It is tempting to think of this Budget as a triumph in expectation management. Rachel Reeves’s minions have briefed us on so many potential tax rises that surely the actual speech, when finally delivered, can’t be as bad as feared. Having been conditioned to expect the worst, we will all end up feeling pathetically grateful to Reeves for having spared us.
But having run through a few figures I am not so sure. Rather, I fear we may be in for whatever is the opposite of a rabbit out of the hat – a toad out of the hat, perhaps. Over the past few days we have been told to expect net tax rises of £35 billion – rather more than the £22 billion ‘black hole’ that Reeves claims was left in the public finances by the Tories (actually, £9 billion of that was public sector pay rises which Reeves herself announced, and which had nothing to do with the previous government).
But how to get to £35 billion in tax rises? A manifesto pledge-busting tuppence on employers’ National Insurance Contributions (NICs) would, it seems, get Reeves halfway there in one go: it is reported that it could raise £18 billion. But that is deceptive: getting the rest of the way is far tougher. VAT on school fees, according to the Labour party, would raise £1.7 billion.
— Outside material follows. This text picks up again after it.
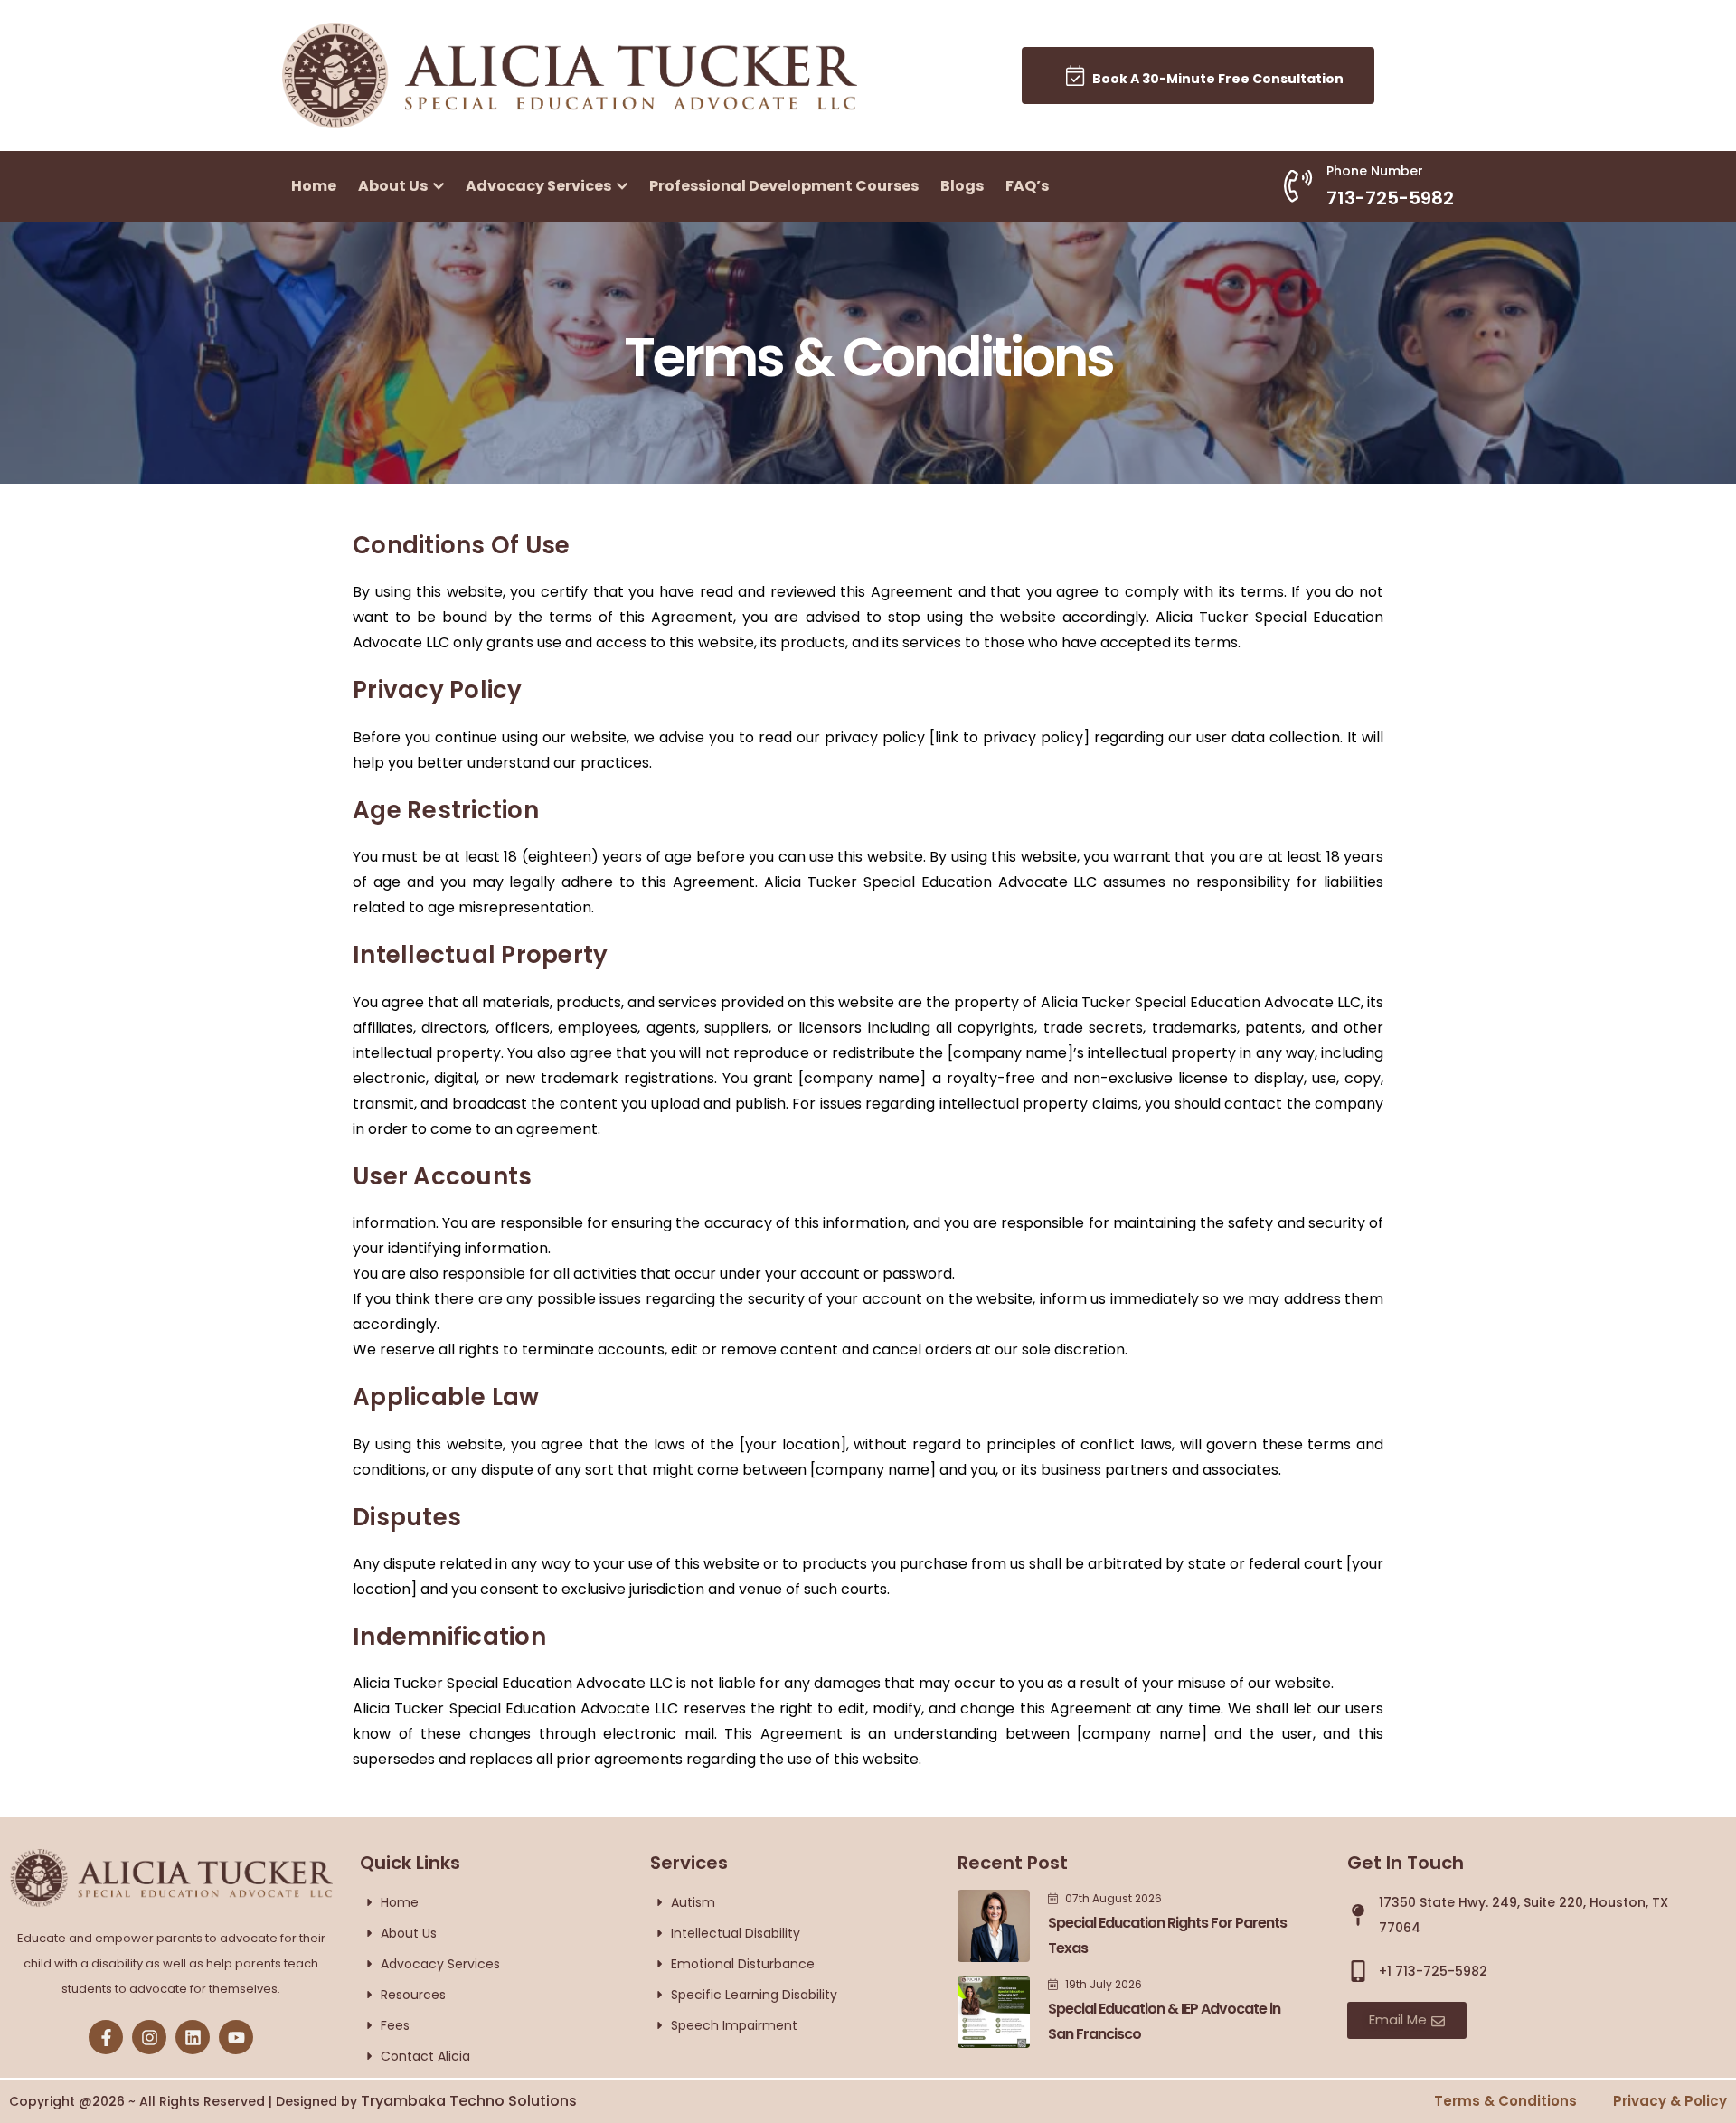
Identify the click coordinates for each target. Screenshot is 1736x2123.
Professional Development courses (784, 185)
Of course, this may turn out to be hopelessly optimistic if more pupils are withdrawn from private schools than Labour expects, but for the purposes of totting up the figures as the Chancellor is presumably totting them up, that is the figure that should be used. Likewise, ending non-dom status could end up costing the government. If the Adam Smith Institute turns out to be right, it could end up shrinking the economy by £6.5 billion by 2035. But let’s assume that Reeves will be reckoning on raising between £3.2 and £3.6 billion, as has been floated in various places.
Keir Starmer has said that reports that the Chancellor might raise Capital Gains Tax (CGT) to 39 per cent are wide of the mark. But then, according to Treasury documents seen by the Guardian, raising it to around 35 per cent would raise £1 billion – not a great contribution, given how few people pay it. A 5 per cent hike on fuel duty, thus reversing the cut in 2022/23? That, it seems, would raise £5.5 billion. Then there’s Inheritance Tax (IHT). Removing George Osborne’s nil-rate band for family homes – which allows married couples to pass on up to £1 million of wealth free of IHT – could raise up to £2 billion, according to the Resolution Foundation, which has backed this.
So where are we now? Only at £32.1 billion – still £3 billion adrift of our £35 billion target. That gap could easily be filled by making pension tax relief less generous, given that the relief cost the Treasury £48.7 billion in 2022/23, according to its own figures. But then we have been led to believe that Reeves has abandoned plans to cut pension tax relief, after realising that it would mean senior public sector workers in defined benefit pension schemes having to be subjected to a tax charge. But could she be plotting something along these lines anyway, perhaps employing a disgraceful trick whereby public sector workers ended up receiving more tax relief than private pensioners (to gild their gold-plated pensions even more)?
Reeves could well announce reform or even replacement of council tax, but that would take time and so couldn’t add to her extra revenue for this Budget. Introducing extra council tax bands at the upper range of properties would be quicker and probably wouldn’t cause too much anguish, either. But even that would take time to value the properties.
To quote the song from West Side Story, ‘Something’s Coming’. The Budget could be even worse than we have been led to think.